Decision makes it easier for former spouses to claim higher payments
The divorce court battles of the rich have recently been spreading alarm among family lawyers for the poor.
It began with the 2014 alimony case of Dan v. Dan, in which the state Supreme Court held that a sharp increase in an ex-husband’s income, by itself, was not grounds for increasing alimony, and that the ex-wife would have to show some special need.
The controversy increased in 2015 when the Connecticut Appellate Court applied the Dan alimony precedent to Hebron lawyer Maria McKeon’s bid for increased child support for her three children, implying that the children, too, would have to demonstrate some special need.

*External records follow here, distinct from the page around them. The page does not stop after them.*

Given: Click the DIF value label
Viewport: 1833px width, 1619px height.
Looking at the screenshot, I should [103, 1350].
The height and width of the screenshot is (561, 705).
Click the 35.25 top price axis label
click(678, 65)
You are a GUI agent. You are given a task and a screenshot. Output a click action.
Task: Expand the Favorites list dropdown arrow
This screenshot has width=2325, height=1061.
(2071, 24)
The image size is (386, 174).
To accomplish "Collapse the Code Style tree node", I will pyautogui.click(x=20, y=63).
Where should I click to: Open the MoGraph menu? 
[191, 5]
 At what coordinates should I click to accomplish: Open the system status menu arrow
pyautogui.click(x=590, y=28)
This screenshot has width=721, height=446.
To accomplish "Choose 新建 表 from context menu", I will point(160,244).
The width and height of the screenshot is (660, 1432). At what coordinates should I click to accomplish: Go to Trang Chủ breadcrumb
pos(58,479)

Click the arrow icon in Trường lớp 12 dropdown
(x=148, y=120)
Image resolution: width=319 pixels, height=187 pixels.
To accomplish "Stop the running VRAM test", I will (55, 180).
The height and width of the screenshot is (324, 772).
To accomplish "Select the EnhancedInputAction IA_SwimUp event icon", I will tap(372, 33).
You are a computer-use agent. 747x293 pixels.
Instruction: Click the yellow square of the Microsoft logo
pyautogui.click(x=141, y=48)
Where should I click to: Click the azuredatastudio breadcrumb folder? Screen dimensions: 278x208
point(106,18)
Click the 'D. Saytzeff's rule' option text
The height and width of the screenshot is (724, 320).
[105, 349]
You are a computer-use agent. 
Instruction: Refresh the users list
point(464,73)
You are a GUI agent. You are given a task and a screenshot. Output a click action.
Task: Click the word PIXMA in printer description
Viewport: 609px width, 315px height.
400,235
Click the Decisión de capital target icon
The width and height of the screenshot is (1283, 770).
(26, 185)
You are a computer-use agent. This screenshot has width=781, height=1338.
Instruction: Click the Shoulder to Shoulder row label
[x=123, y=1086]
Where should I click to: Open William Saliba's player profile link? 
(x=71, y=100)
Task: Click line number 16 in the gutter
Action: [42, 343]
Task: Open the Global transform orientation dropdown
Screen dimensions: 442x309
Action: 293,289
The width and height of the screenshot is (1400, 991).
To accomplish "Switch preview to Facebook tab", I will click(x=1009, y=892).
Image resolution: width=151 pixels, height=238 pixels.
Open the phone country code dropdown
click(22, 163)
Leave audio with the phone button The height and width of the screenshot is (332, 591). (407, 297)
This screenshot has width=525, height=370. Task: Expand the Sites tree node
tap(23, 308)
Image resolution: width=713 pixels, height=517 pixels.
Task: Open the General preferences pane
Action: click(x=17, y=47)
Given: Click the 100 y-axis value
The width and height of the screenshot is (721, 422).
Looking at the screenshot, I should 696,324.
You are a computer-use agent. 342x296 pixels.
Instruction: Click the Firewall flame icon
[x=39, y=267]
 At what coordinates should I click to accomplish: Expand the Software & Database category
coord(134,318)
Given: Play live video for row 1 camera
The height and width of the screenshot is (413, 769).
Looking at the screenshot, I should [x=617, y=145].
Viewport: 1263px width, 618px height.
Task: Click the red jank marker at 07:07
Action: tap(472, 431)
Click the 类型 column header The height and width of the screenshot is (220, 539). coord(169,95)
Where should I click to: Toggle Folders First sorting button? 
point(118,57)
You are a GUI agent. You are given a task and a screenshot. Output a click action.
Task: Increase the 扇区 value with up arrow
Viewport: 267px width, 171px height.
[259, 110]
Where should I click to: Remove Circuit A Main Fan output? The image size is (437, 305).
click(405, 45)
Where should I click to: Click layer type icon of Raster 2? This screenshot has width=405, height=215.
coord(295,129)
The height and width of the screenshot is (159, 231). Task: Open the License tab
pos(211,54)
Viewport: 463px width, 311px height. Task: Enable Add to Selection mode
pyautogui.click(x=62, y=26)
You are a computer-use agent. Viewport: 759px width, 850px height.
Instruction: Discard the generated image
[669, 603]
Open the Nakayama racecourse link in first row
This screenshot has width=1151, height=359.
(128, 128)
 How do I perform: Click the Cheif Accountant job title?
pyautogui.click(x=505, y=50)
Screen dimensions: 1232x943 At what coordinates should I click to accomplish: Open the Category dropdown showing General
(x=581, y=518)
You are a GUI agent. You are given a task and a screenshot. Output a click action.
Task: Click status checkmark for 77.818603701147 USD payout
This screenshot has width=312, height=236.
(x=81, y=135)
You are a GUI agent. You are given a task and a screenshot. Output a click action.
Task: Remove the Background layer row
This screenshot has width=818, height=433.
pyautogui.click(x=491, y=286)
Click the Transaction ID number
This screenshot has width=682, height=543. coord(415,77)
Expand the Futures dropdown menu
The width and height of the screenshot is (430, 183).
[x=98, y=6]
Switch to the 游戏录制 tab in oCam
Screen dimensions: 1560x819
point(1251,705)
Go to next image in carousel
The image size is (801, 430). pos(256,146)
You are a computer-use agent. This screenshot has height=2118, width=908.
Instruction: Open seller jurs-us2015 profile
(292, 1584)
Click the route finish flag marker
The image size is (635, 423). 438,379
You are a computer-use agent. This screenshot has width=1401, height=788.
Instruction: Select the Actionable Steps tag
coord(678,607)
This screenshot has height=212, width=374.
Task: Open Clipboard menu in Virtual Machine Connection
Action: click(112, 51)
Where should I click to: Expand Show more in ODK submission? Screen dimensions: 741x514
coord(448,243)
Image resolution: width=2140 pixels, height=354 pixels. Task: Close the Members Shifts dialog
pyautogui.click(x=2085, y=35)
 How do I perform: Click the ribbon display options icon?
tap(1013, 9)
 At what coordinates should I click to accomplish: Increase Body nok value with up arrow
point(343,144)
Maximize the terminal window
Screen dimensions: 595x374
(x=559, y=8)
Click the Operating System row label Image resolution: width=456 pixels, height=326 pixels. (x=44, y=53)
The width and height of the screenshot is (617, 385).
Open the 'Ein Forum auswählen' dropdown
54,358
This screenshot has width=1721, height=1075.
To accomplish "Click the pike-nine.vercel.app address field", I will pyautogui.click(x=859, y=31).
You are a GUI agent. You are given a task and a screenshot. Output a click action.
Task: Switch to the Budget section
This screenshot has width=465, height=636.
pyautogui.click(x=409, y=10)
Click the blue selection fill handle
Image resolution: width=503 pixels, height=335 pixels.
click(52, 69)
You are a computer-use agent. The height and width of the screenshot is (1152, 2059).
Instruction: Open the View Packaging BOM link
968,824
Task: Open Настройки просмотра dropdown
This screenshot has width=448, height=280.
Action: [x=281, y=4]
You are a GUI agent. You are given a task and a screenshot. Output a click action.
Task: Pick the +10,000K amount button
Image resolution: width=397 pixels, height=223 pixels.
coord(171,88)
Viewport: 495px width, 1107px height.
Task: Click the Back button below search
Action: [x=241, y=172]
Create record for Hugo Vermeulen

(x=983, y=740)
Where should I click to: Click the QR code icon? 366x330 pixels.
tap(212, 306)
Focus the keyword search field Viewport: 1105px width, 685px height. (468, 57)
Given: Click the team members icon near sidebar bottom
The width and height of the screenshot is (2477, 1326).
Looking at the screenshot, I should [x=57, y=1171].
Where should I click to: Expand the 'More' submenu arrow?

McKeon’s former husband, William Lennon, is a vice president at General Dynamics’ electric boat division in Groton. McKeon, often representing herself, contended that Lennon’s income, based on salary, bonus and exercised stock options, had grown to $625,361 by 2011. But in 2015, the Appellate Court upheld a lower court ruling that McKeon had not proved a substantial change in circumstances warranting modification of child support payments.
Lawyers for poor children around the state were up in arms. They were afraid that child support-paying spouses – at all income levels—who had rising incomes could avoid sharing with their children by simply invoking Dan, thereby depriving children of millions of dollars in support that was their legal due.